It is very common for examiners to deny applications for workers’ compensation benefits. In many cases, a problem with evidence is the reason for denying a valid claim.
Being successful on appeal will require a close analysis of why an examiner determined that an application lacked sufficient evidence. If you received a determination of ineligibility for workers’ compensation benefits, there are several ways that you may be able to demonstrate strong evidentiary support for an appeal.
Review your medical records
Medical records that do not include key details about workers’ injuries may undermine the seriousness of those injuries. Review your medical records to identify any noticeable gaps. Omitting important information could jeopardize your claim.

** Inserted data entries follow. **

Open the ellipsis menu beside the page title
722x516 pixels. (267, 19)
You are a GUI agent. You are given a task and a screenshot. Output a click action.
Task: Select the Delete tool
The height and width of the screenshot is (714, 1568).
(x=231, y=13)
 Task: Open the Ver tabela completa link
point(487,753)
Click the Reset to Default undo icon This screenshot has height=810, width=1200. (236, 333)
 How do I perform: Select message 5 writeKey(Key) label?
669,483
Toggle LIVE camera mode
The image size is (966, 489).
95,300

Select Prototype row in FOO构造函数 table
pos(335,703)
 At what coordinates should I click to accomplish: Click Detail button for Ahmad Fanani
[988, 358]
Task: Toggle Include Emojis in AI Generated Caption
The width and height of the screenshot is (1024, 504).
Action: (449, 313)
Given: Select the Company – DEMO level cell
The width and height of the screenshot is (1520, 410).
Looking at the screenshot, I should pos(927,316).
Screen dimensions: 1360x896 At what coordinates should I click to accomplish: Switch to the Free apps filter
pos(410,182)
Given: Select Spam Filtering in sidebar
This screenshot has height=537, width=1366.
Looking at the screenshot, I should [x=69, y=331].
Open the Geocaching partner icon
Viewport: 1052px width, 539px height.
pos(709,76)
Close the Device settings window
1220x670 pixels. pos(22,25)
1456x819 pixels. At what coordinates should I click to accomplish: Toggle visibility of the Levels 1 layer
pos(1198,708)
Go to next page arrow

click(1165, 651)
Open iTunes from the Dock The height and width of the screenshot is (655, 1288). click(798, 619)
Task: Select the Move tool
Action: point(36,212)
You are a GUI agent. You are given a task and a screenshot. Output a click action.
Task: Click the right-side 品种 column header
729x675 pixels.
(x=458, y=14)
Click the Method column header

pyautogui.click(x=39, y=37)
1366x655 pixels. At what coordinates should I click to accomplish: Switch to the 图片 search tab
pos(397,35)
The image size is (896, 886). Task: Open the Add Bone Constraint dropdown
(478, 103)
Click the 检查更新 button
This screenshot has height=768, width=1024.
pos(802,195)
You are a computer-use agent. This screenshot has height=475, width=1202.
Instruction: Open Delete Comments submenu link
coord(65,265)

You should also consider whether the records that you sent with your application may have been incomplete. It is important to include all relevant information. Visit notes and diagnostic results could be integral to your claim. If necessary, talk to your care providers about missing information.
Produce witness affidavits
When an injury was the result of a single event, not having accounts from witnesses could be problematic. If anyone witnessed your injury, sworn affidavits may help bolster your case.
Gather physical evidence
Many workplace injuries are due to poorly maintained or faulty equipment. Whenever possible, be sure to preserve physical evidence such as a broken piece of machinery. If you are unable to keep an item, photographing it could be helpful.
Ultimately, the evidence that you present must adequately address any perceived shortfalls. Substantive evidence that effectively addresses an examiner’s concerns can help you prevail when you appeal.